異様なほど落ち込んだ世界に、どんどん堕ちた。3人に会いたくて、また遊びたくて……ただそれだけなのに叶いそうにもなくて、死んでしまいたくもなった。


「ふゆちゃん……痩せた?」

「…ホント?」


久々に行った学校で夏莉に言われた言葉は、ポジティブなものではないのはすぐにわかった。


「すごく……大丈夫?食べてる?」

「大丈夫だよ……夏莉こそ」

「え、私!?」


夏莉は元々スリムな体型だったが、本人も自慢してた頬が少し痩けていた。


「ま、このご時世だし仕方ないのかな」

「うん」


この会話を皮切りに、夏莉は見るからに焦りだした。

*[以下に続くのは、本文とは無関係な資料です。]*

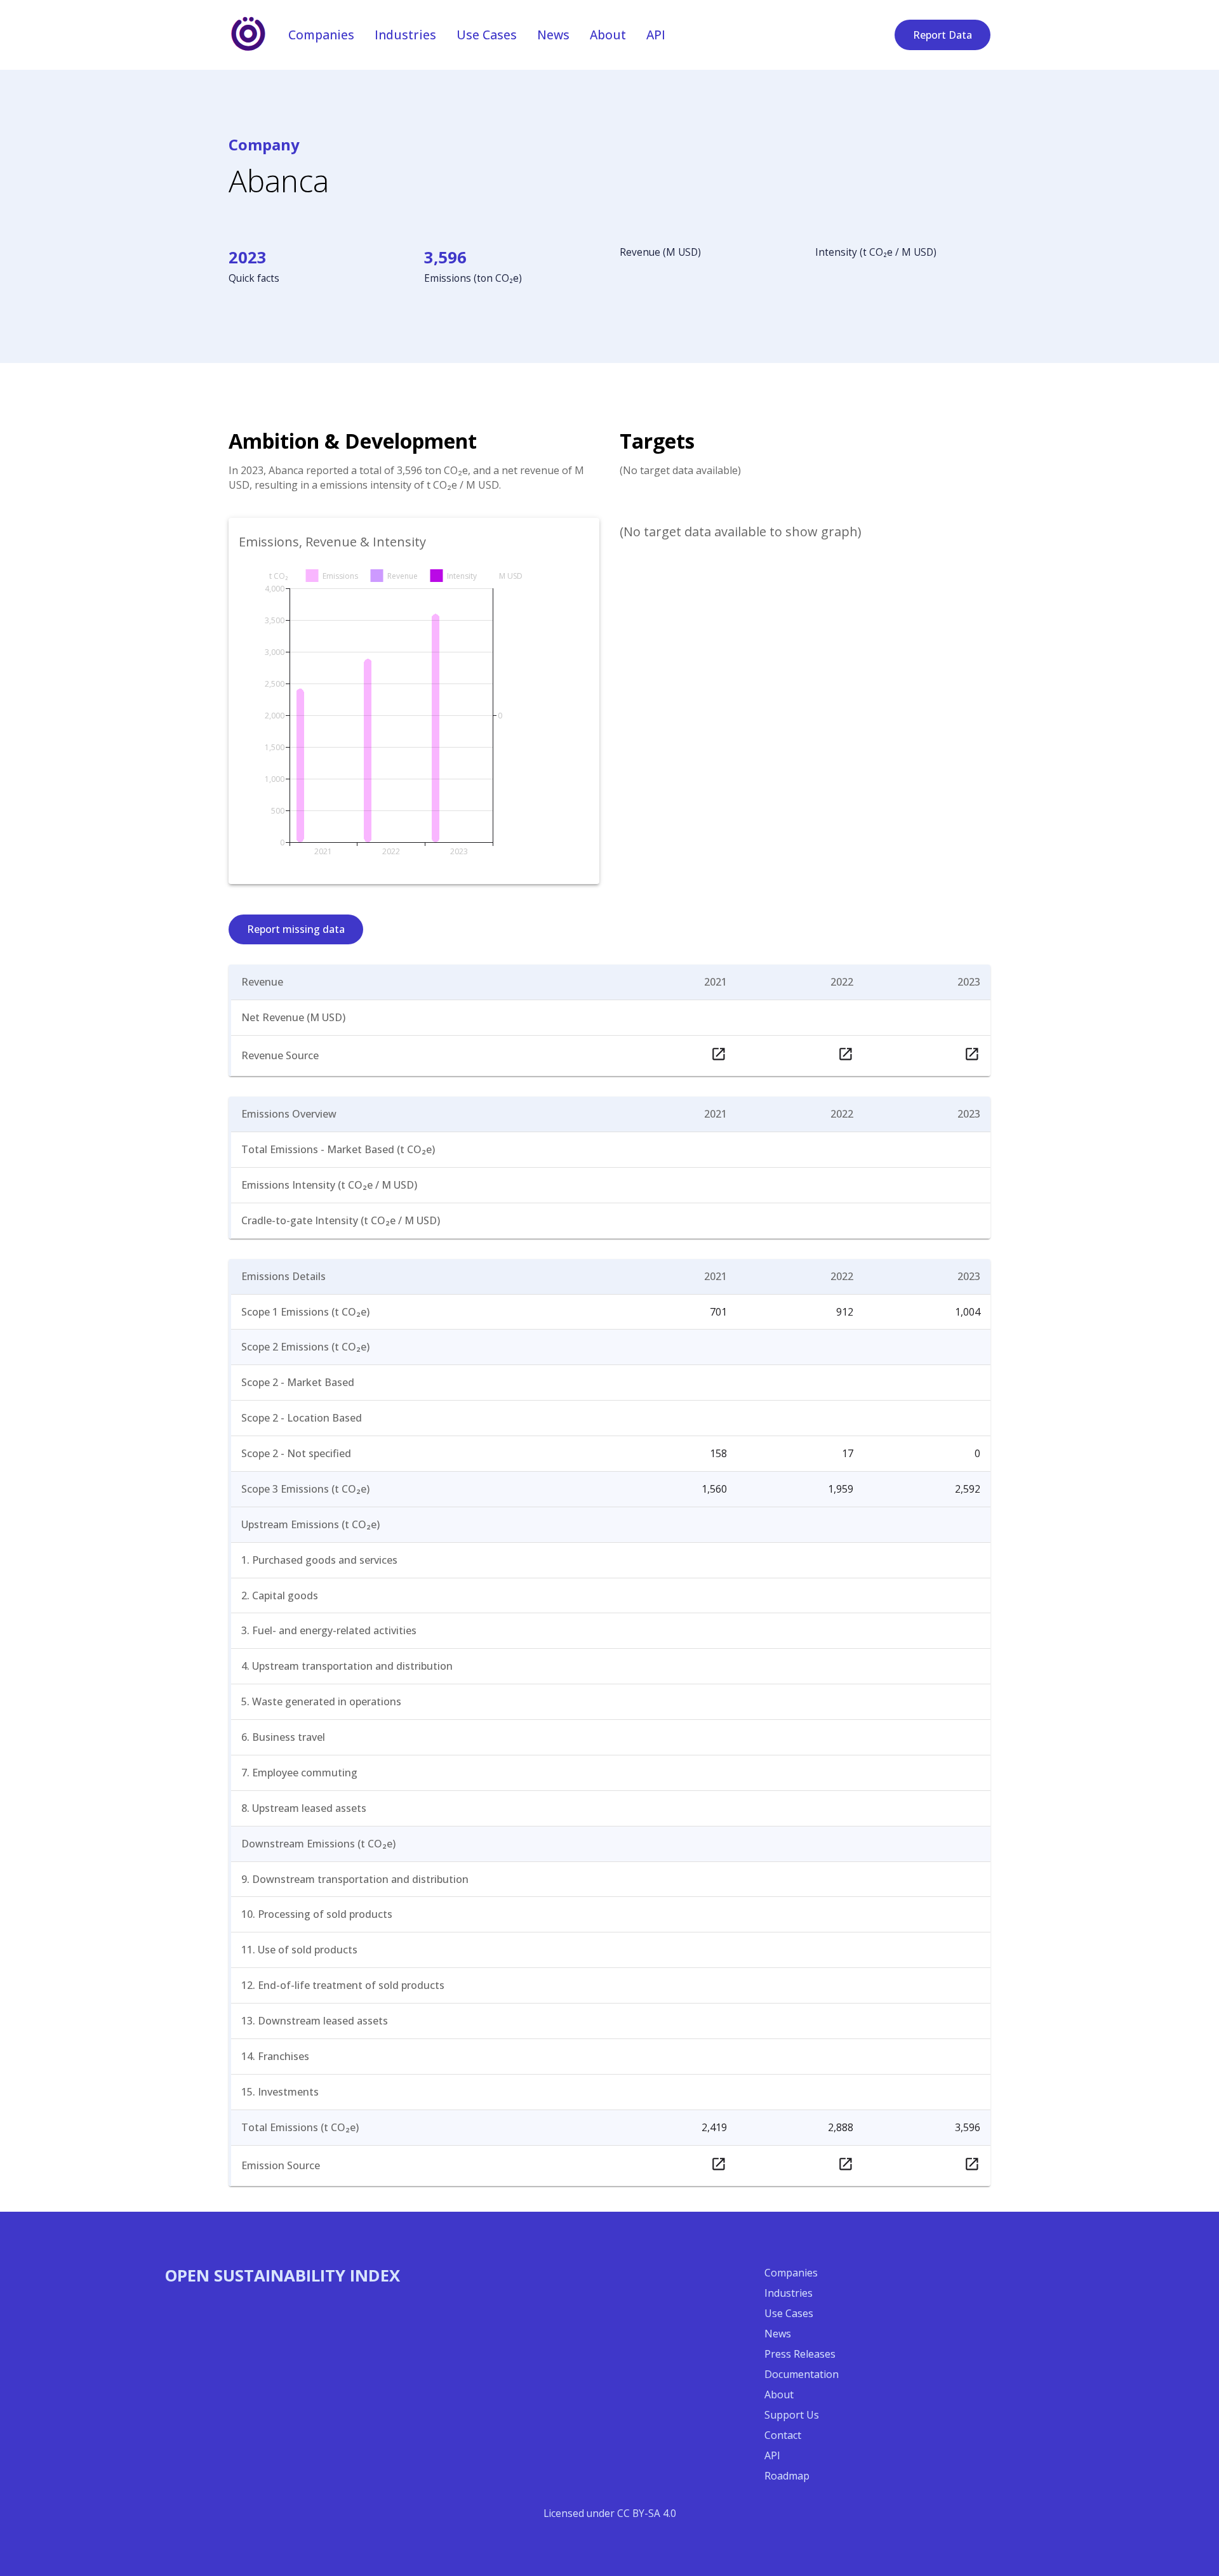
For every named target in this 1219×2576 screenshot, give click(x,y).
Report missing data (296, 929)
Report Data (942, 35)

思い出作りに焦っているのか、みんなを楽しませようと焦っているのかはわからない。ここに行こう、あそこに行こう、と毎日提案して、放課後にどこかに行っては、休みも集まることが増えた。秋也も春希も何も言わないのは、焦ってくれて助かったのもあると思う。みんな、早くあの毎日を取り戻したかったんだ。マイクカバーなんてつけたくなくてもつけて、密回避のために公園で散歩して、アクリル板越しに色んな話をした。

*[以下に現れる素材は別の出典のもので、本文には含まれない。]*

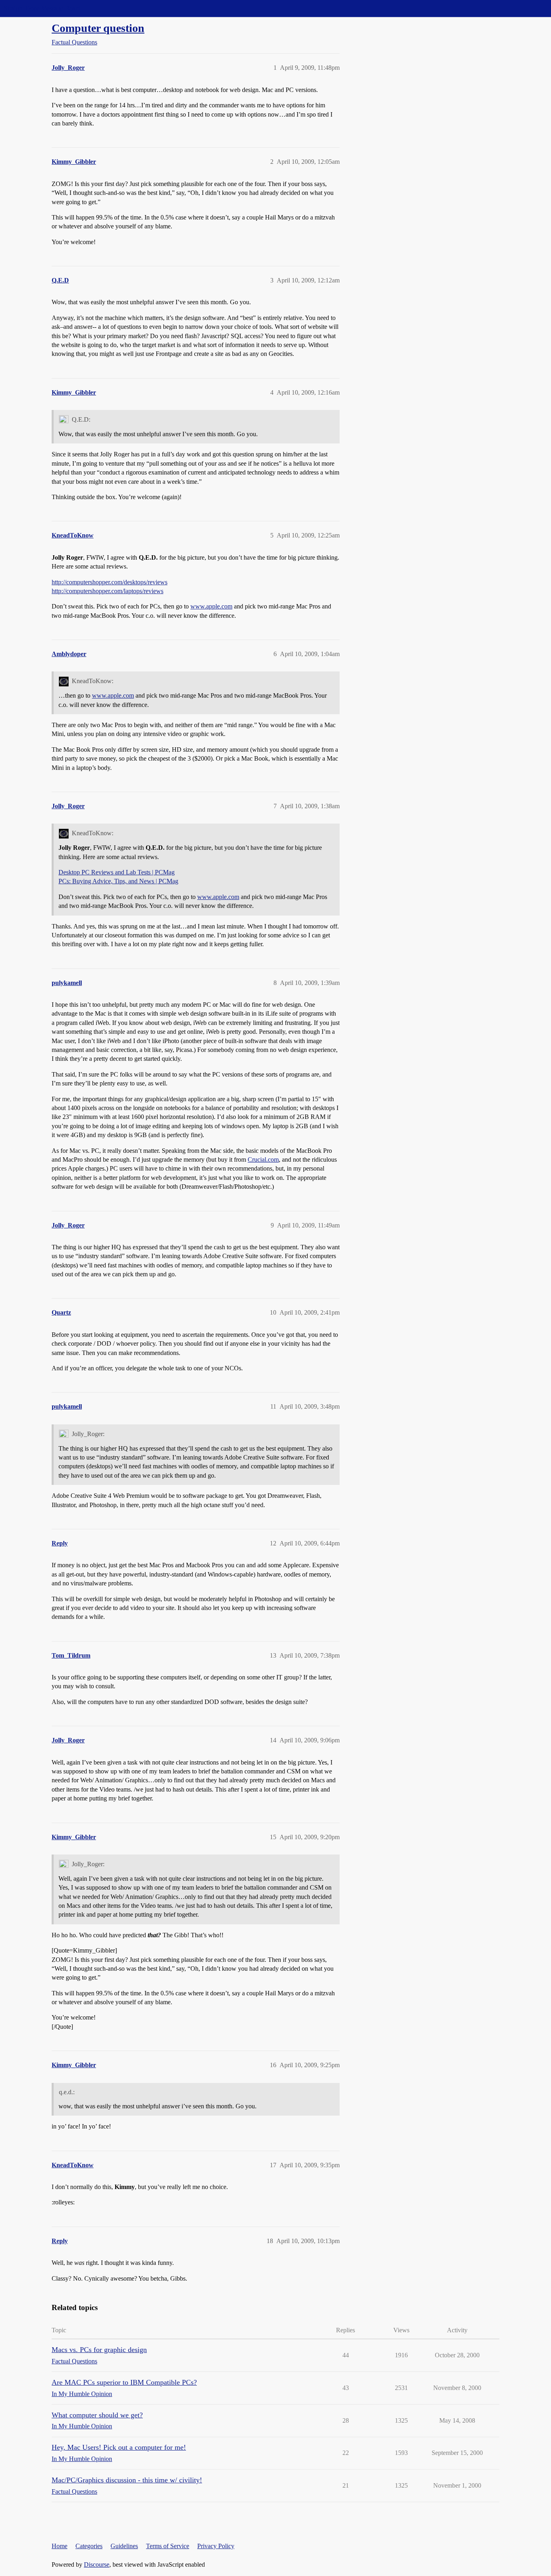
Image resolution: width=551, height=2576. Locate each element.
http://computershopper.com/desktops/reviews (109, 582)
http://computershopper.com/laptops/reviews (107, 591)
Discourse (96, 2564)
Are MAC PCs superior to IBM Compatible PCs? (124, 2382)
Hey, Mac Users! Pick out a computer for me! (119, 2447)
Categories (88, 2546)
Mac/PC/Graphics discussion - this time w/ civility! (127, 2480)
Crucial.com (263, 1159)
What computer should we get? (97, 2415)
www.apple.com (211, 606)
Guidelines (124, 2546)
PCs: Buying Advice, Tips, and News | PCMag (118, 881)
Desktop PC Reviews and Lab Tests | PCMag (116, 872)
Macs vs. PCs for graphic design (99, 2350)
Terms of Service (167, 2546)
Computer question (98, 28)
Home (59, 2546)
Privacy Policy (215, 2546)
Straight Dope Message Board (42, 8)
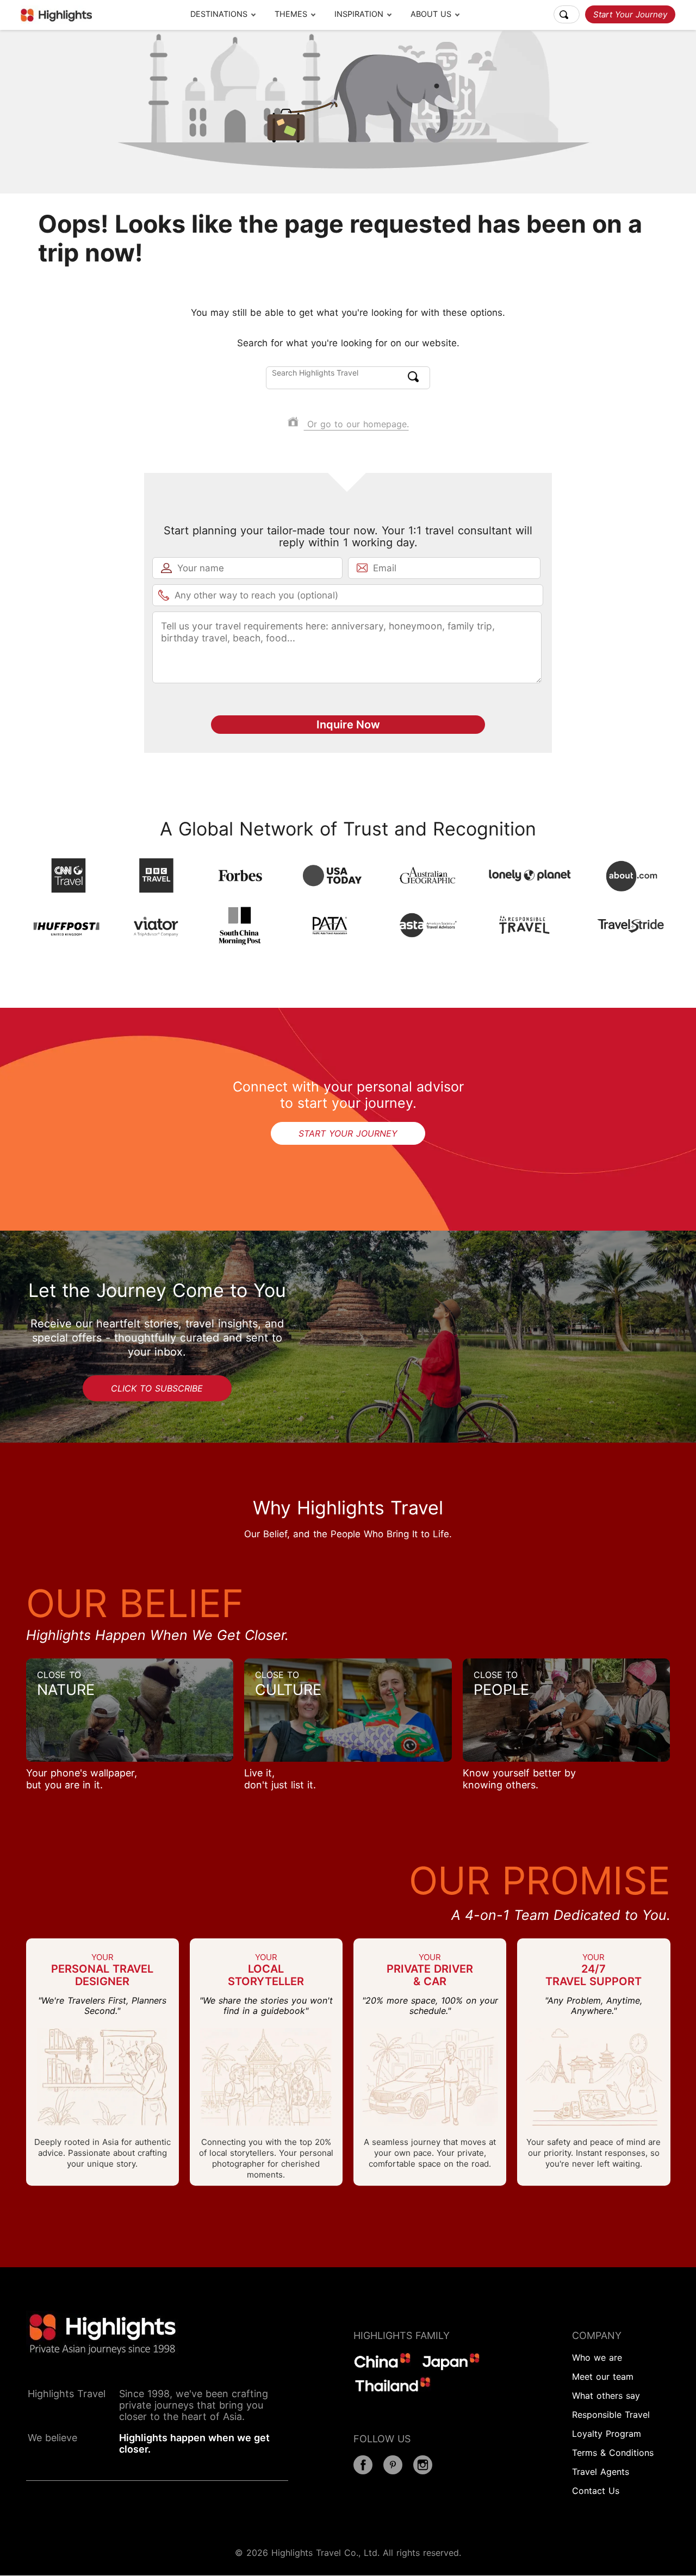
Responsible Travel (611, 2414)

一度だけ夏莉が言った、「地球から抜け出したいね」というワードが頭から離れなくなった。


「ねぇ、明日遊園地行こうよ」


8月の猛暑、午前10時。春希の家で各自がアイスドリンクを飲んでいると、夏莉はイタズラな笑顔で提案した。


「こんな暑いのに!?」

「だってさ!ほら!ここ行ってみたかったのに今年で閉園だって……その前に行こうよ!」

「……まー、いいんじゃない…すか?」


珍しく、賛成したくなった。


「ん?何の話?」

「秋也さぁ……ほんと人の話聞かないよね」


クーラーガンガンな部屋から予約した遊園地。

家から電車で30分、飛び込んだ遊園地はたまらなく楽しかった。


夏莉はきっと、「みんなが必死な自分に付き合ってくれてる」と思ってたと思う。

でも、俺は……「必死なみんなを夏莉が必死に引っ張ってくれた」と、今も思うよ。


その帰り、クサイことは言いたくない、なんてよく言う春希が真っ先に言った。

「俺さ……4人でいるの、最高だと思うわ」

「俺も俺も!!!!!マジでそう思う!!」

クサイとか気にしない秋也は笑って、

「……まぁ、俺もそう思うよ」

俺も、らしくないけど同意してしまった。

そうすれば、両手を広げ跳ねる夏莉。

「あったりまえじゃん!!みんな大好きだよ、本当に。」

「あー、やっぱ夏莉がいちばん重いわ」

「重いって何ー!?重いって!?」


……ごめん夏莉。みんなに重い扱いされてるけど、俺がいちばん重いんだ。3人がいなければ毎日がグレーで生きる価値を見失ってしまう程なんだ。何より、夏莉が好きなんだ。今すぐその笑顔を自分だけのものにしたい。苦しい……俺の事を、絶対に好きになってくれないから。